# HOW TO COMPLETE THIS TASK
The expected output is the complete listing, unchanged.

# MATERIAL SUPPLIED

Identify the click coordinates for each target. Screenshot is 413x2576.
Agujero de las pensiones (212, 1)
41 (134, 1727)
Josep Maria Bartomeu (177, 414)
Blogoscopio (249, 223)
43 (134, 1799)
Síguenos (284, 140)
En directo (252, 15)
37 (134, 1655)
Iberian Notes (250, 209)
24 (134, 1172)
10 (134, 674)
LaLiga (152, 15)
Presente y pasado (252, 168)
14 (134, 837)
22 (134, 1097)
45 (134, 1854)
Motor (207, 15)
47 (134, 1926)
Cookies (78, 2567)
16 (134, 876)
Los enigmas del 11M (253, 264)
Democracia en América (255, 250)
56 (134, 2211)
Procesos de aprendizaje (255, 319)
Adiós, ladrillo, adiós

# YOUR RESPONSE
Identify the click coordinates for each target. Screenshot is 413x2576.
Agujero de las pensiones (212, 1)
41 (134, 1727)
Josep Maria Bartomeu (177, 414)
Blogoscopio (249, 223)
43 (134, 1799)
Síguenos (284, 140)
En directo (252, 15)
37 (134, 1655)
Iberian Notes (250, 209)
24 (134, 1172)
10 (134, 674)
LaLiga (152, 15)
Presente y pasado (252, 168)
14 (134, 837)
22 (134, 1097)
45 (134, 1854)
Motor (207, 15)
47 (134, 1926)
Cookies (78, 2567)
16 (134, 876)
Los enigmas del 11M (253, 264)
Democracia en América (255, 250)
56 (134, 2211)
Procesos de aprendizaje (255, 319)
Adiós, ladrillo, adiós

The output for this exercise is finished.